Please retype every one of the rows below, keeping each line identical to the original.

═════ THE RECORDS

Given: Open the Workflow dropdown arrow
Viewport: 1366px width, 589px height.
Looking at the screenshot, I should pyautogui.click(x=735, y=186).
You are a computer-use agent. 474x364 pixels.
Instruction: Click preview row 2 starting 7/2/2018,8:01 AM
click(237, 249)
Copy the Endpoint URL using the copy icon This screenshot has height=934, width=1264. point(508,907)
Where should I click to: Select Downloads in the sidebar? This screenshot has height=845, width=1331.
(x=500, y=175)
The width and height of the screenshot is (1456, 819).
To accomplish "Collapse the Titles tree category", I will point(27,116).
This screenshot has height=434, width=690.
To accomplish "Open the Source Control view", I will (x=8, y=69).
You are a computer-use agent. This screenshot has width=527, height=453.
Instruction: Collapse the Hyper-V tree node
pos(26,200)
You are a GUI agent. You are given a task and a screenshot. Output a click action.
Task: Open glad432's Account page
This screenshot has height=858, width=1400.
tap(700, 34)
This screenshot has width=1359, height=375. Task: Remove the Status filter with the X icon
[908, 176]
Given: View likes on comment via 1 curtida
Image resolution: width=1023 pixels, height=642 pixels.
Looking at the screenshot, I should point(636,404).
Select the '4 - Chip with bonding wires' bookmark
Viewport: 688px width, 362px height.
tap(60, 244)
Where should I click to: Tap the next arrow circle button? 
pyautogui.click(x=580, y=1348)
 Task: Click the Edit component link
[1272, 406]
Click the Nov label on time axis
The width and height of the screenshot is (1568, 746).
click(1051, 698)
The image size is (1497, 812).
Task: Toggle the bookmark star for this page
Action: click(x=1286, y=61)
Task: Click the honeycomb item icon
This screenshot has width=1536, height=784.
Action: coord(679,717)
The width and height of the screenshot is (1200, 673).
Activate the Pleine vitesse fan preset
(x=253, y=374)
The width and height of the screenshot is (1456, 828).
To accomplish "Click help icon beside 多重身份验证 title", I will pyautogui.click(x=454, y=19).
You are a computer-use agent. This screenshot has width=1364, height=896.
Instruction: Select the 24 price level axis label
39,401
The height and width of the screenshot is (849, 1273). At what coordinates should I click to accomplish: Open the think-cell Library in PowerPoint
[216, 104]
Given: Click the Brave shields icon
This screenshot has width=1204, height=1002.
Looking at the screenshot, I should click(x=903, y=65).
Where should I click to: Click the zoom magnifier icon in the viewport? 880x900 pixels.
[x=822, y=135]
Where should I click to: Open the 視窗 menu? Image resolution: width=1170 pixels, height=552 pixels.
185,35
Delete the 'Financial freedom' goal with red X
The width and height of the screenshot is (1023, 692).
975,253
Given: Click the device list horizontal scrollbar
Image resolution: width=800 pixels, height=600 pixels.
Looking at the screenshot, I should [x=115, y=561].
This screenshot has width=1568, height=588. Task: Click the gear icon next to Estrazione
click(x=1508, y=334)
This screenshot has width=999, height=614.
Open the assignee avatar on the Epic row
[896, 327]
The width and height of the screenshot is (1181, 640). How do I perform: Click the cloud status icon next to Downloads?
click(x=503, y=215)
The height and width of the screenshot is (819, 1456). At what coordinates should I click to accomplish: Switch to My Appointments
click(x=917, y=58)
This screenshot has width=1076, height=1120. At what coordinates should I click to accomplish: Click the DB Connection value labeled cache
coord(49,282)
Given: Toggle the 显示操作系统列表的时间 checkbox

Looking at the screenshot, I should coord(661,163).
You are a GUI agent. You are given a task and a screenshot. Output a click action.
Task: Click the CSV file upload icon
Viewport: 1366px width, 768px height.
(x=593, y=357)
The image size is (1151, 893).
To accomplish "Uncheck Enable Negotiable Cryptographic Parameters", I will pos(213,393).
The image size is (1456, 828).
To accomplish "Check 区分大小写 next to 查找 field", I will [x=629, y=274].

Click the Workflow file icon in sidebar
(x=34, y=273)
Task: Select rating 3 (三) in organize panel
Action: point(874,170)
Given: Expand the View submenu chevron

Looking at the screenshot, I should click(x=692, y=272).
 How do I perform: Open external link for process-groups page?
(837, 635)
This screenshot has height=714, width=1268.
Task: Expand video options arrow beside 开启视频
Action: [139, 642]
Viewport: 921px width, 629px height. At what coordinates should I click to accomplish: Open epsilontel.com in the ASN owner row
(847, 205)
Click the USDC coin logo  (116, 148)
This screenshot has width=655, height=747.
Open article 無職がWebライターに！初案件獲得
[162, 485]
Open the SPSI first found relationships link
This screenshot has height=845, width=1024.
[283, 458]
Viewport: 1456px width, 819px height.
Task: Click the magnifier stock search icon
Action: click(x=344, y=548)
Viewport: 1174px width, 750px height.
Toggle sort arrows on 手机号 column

══════════

- [EXPECTED ANSWER]:
Given: Open the Workflow dropdown arrow
Viewport: 1366px width, 589px height.
Looking at the screenshot, I should pyautogui.click(x=735, y=186).
You are a computer-use agent. 474x364 pixels.
Instruction: Click preview row 2 starting 7/2/2018,8:01 AM
click(237, 249)
Copy the Endpoint URL using the copy icon This screenshot has height=934, width=1264. point(508,907)
Where should I click to: Select Downloads in the sidebar? This screenshot has height=845, width=1331.
(x=500, y=175)
The width and height of the screenshot is (1456, 819).
To accomplish "Collapse the Titles tree category", I will point(27,116).
This screenshot has height=434, width=690.
To accomplish "Open the Source Control view", I will (x=8, y=69).
You are a computer-use agent. This screenshot has width=527, height=453.
Instruction: Collapse the Hyper-V tree node
pos(26,200)
You are a GUI agent. You are given a task and a screenshot. Output a click action.
Task: Open glad432's Account page
This screenshot has height=858, width=1400.
tap(700, 34)
This screenshot has width=1359, height=375. Task: Remove the Status filter with the X icon
[908, 176]
Given: View likes on comment via 1 curtida
Image resolution: width=1023 pixels, height=642 pixels.
Looking at the screenshot, I should point(636,404).
Select the '4 - Chip with bonding wires' bookmark
Viewport: 688px width, 362px height.
tap(60, 244)
Where should I click to: Tap the next arrow circle button? 
pyautogui.click(x=580, y=1348)
 Task: Click the Edit component link
[1272, 406]
Click the Nov label on time axis
The width and height of the screenshot is (1568, 746).
click(1051, 698)
The image size is (1497, 812).
Task: Toggle the bookmark star for this page
Action: click(x=1286, y=61)
Task: Click the honeycomb item icon
This screenshot has width=1536, height=784.
Action: coord(679,717)
The width and height of the screenshot is (1200, 673).
Activate the Pleine vitesse fan preset
(x=253, y=374)
The width and height of the screenshot is (1456, 828).
To accomplish "Click help icon beside 多重身份验证 title", I will pyautogui.click(x=454, y=19).
You are a computer-use agent. This screenshot has width=1364, height=896.
Instruction: Select the 24 price level axis label
39,401
The height and width of the screenshot is (849, 1273). At what coordinates should I click to accomplish: Open the think-cell Library in PowerPoint
[216, 104]
Given: Click the Brave shields icon
This screenshot has width=1204, height=1002.
Looking at the screenshot, I should click(x=903, y=65).
Where should I click to: Click the zoom magnifier icon in the viewport? 880x900 pixels.
[x=822, y=135]
Where should I click to: Open the 視窗 menu? Image resolution: width=1170 pixels, height=552 pixels.
185,35
Delete the 'Financial freedom' goal with red X
The width and height of the screenshot is (1023, 692).
975,253
Given: Click the device list horizontal scrollbar
Image resolution: width=800 pixels, height=600 pixels.
Looking at the screenshot, I should [x=115, y=561].
This screenshot has width=1568, height=588. Task: Click the gear icon next to Estrazione
click(x=1508, y=334)
This screenshot has width=999, height=614.
Open the assignee avatar on the Epic row
[896, 327]
The width and height of the screenshot is (1181, 640). How do I perform: Click the cloud status icon next to Downloads?
click(x=503, y=215)
The height and width of the screenshot is (819, 1456). At what coordinates should I click to accomplish: Switch to My Appointments
click(x=917, y=58)
This screenshot has width=1076, height=1120. At what coordinates should I click to accomplish: Click the DB Connection value labeled cache
coord(49,282)
Given: Toggle the 显示操作系统列表的时间 checkbox

Looking at the screenshot, I should coord(661,163).
You are a GUI agent. You are given a task and a screenshot. Output a click action.
Task: Click the CSV file upload icon
Viewport: 1366px width, 768px height.
(x=593, y=357)
The image size is (1151, 893).
To accomplish "Uncheck Enable Negotiable Cryptographic Parameters", I will pos(213,393).
The image size is (1456, 828).
To accomplish "Check 区分大小写 next to 查找 field", I will [x=629, y=274].

Click the Workflow file icon in sidebar
(x=34, y=273)
Task: Select rating 3 (三) in organize panel
Action: point(874,170)
Given: Expand the View submenu chevron

Looking at the screenshot, I should click(x=692, y=272).
 How do I perform: Open external link for process-groups page?
(837, 635)
This screenshot has height=714, width=1268.
Task: Expand video options arrow beside 开启视频
Action: [139, 642]
Viewport: 921px width, 629px height. At what coordinates should I click to accomplish: Open epsilontel.com in the ASN owner row
(847, 205)
Click the USDC coin logo  (116, 148)
This screenshot has width=655, height=747.
Open article 無職がWebライターに！初案件獲得
[162, 485]
Open the SPSI first found relationships link
This screenshot has height=845, width=1024.
[283, 458]
Viewport: 1456px width, 819px height.
Task: Click the magnifier stock search icon
Action: click(x=344, y=548)
Viewport: 1174px width, 750px height.
Toggle sort arrows on 手机号 column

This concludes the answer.